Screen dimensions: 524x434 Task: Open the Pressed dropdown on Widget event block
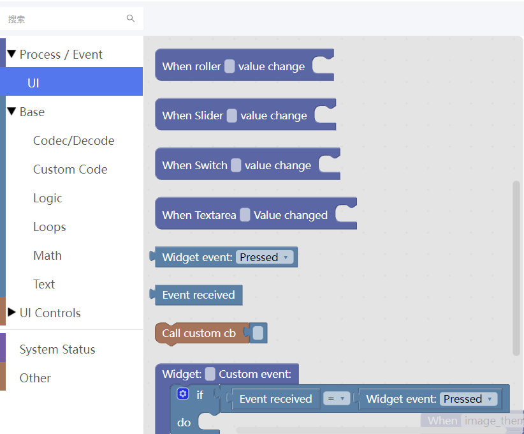click(265, 257)
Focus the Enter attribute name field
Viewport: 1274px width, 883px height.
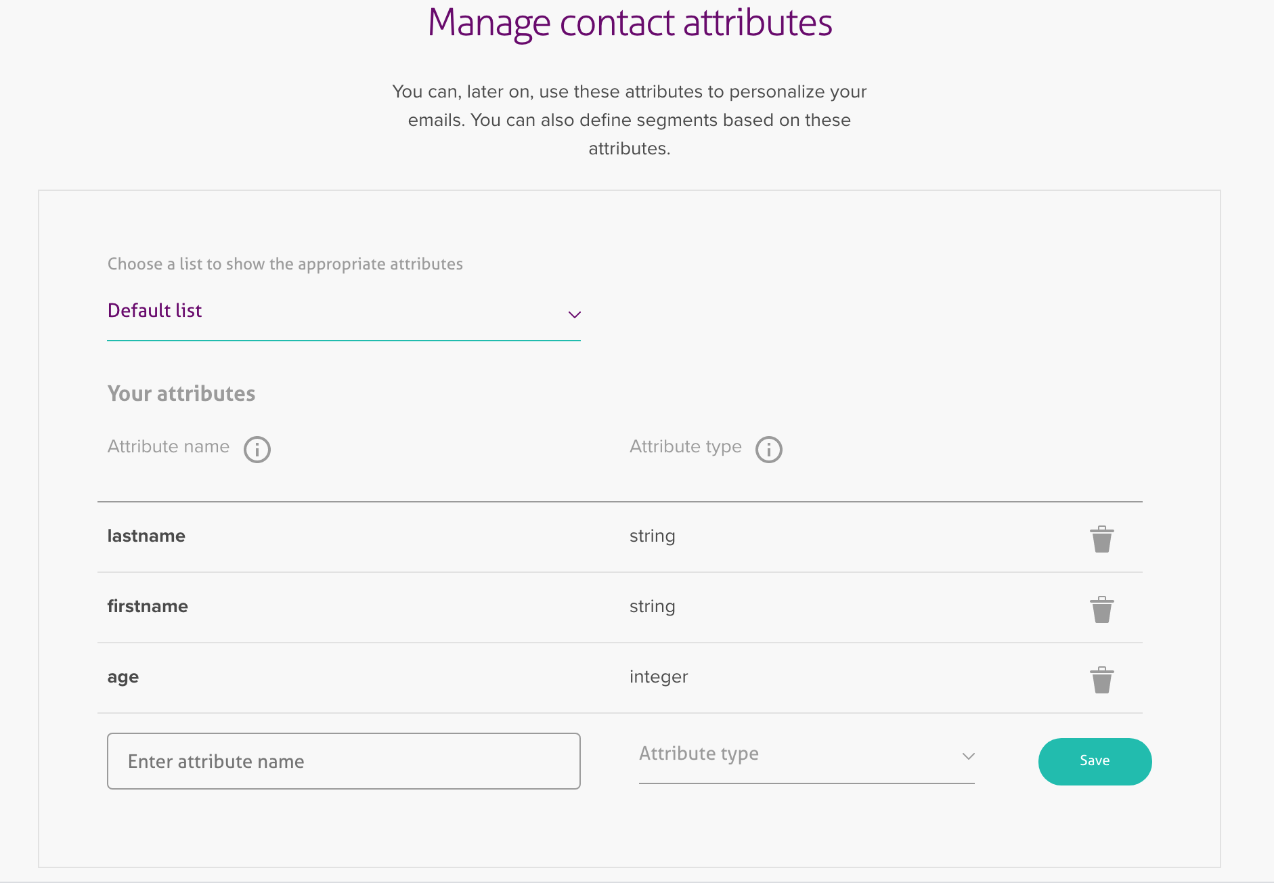coord(343,761)
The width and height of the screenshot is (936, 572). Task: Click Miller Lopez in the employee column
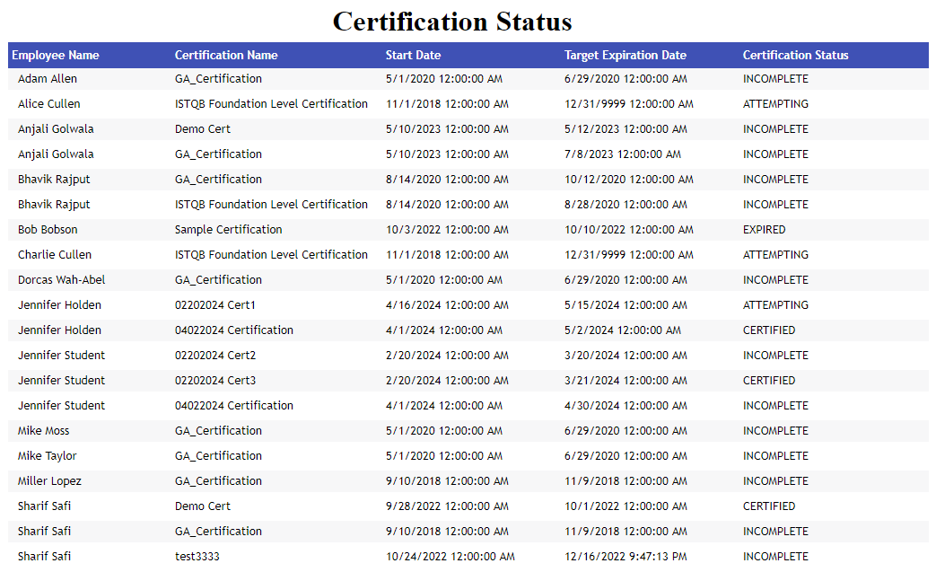point(49,481)
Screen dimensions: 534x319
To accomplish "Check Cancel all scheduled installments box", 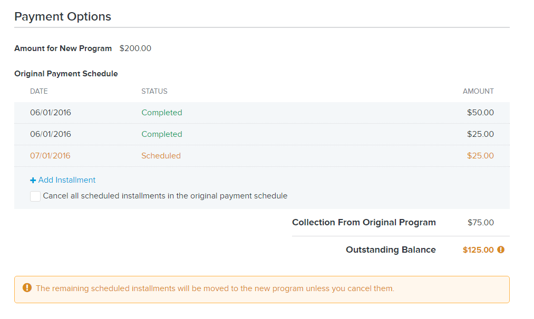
^^^^^^^^
Output the entries above exactly, without their pictures.

Screen dimensions: 524x434 Task: Open the Pressed dropdown on Widget event block
click(265, 257)
Focus the Enter attribute name field
Viewport: 1274px width, 883px height.
coord(343,761)
The width and height of the screenshot is (936, 572). Task: Click Miller Lopez in the employee column
point(49,481)
Screen dimensions: 534x319
To accomplish "Check Cancel all scheduled installments box", 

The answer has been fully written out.